Leverage graph convolutional networks (GCNs) to capture relationships among entities in documents, and incorporate bi-directional attention between nodes and queries to enhance query-aware node representation for multi-hop reasoning question answering tasks. (Bahdanau, Cho, and Bengio 2014)
Adopt a hierarchical classifier guided by a layered semantic hierarchy of answer types to improve the accuracy of question classification in open-domain question answering tasks. (NA?)

Semantic Analysis And Understanding

Carefully consider the impact of prompt style on the performance of large language models like ChatGPT in complex NLP tasks like event extraction, as it can lead to significant variations in results obtained by different users. (Jun Gao et al. 2023)

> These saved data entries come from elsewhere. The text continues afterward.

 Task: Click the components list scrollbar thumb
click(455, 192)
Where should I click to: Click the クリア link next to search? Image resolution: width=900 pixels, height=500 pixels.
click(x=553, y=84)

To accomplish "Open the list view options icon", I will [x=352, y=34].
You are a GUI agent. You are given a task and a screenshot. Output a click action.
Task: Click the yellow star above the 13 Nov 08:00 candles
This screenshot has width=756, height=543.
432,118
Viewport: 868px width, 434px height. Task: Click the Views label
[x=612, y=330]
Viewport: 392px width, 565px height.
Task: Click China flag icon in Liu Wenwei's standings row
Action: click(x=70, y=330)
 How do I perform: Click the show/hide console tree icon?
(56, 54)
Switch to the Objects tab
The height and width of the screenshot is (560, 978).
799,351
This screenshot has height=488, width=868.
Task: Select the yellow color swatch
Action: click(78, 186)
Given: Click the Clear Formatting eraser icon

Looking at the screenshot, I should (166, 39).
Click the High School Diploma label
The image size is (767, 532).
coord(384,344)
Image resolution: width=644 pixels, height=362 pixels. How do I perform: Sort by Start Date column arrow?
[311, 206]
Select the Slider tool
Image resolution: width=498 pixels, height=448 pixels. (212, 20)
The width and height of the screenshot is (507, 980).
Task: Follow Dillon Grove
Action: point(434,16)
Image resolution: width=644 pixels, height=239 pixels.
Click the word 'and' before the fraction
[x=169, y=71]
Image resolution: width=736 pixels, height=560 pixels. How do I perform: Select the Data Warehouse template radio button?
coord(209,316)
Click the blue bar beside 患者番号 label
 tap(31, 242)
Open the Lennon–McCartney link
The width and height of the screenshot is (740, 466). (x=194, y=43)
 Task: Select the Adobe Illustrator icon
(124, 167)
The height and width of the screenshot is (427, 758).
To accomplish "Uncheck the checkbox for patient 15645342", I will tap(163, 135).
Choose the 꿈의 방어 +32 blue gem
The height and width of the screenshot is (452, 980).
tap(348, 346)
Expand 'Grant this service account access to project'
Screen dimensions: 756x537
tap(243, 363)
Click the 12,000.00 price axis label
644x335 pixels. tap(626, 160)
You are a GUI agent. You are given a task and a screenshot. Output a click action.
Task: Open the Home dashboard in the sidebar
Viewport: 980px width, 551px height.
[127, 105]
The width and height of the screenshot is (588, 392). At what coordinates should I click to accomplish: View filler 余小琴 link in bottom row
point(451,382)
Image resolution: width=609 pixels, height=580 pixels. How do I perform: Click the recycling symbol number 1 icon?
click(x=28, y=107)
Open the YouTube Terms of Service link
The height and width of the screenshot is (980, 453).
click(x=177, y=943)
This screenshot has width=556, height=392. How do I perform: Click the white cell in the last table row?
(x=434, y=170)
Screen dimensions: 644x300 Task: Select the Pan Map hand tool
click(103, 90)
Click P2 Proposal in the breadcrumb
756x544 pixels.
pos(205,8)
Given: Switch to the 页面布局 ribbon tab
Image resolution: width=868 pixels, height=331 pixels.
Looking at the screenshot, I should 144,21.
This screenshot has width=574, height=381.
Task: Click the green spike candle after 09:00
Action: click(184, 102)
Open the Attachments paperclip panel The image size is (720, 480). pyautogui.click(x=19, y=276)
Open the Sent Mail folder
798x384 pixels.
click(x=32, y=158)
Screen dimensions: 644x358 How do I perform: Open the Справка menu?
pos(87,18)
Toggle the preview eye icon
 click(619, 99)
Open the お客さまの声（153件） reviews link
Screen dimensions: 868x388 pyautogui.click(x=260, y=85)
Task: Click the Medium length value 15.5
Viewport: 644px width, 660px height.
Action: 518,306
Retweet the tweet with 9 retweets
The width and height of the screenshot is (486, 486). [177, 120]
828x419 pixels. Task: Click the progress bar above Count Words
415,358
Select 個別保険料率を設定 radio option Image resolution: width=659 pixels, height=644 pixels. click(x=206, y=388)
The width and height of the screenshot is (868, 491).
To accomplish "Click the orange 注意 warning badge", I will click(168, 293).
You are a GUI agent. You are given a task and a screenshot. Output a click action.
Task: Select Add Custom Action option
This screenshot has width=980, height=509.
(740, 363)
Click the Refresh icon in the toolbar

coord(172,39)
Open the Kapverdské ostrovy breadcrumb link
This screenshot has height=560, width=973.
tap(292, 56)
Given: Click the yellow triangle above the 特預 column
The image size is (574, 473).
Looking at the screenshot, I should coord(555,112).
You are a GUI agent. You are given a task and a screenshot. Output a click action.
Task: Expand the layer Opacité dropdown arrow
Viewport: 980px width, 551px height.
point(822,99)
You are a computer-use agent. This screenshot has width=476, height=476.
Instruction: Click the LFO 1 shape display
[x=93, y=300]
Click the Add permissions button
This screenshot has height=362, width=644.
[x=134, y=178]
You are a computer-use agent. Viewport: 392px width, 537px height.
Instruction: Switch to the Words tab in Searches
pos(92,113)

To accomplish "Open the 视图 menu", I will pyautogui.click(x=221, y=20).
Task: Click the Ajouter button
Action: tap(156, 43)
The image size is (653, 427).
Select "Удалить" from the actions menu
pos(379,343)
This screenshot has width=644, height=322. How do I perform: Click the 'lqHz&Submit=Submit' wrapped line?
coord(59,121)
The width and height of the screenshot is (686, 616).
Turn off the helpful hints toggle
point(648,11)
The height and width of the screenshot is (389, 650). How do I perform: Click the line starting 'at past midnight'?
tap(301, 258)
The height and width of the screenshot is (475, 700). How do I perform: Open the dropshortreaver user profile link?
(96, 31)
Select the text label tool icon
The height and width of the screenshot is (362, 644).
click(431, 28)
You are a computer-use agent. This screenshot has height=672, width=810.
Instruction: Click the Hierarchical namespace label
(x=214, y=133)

Differentiate between formal linguistic competence (knowledge of linguistic rules and patterns) and functional linguistic competence (understanding and using language in the world) when evaluating large language models (LLMs), as they may excel in one aspect but struggle in another. (Mahowald et al. 2023)
Consider balancing diversity and similarity in your demonstration selection strategy for semantic parsing tasks, as this approach can lead to improved performance in tasks like Text-to-SQL. (Nan et al. 2023)
Utilize the extensive LCC Metaphor Datasets, which offer a comprehensive resource for metaphor research, featuring metaphoricity ratings, scored links to source and target concept domains, and ratings for affective polarity and intensity, across multiple languages. (“Proceedings of the 58th Annual Meeting of the Association for Computational Linguistics” 2020)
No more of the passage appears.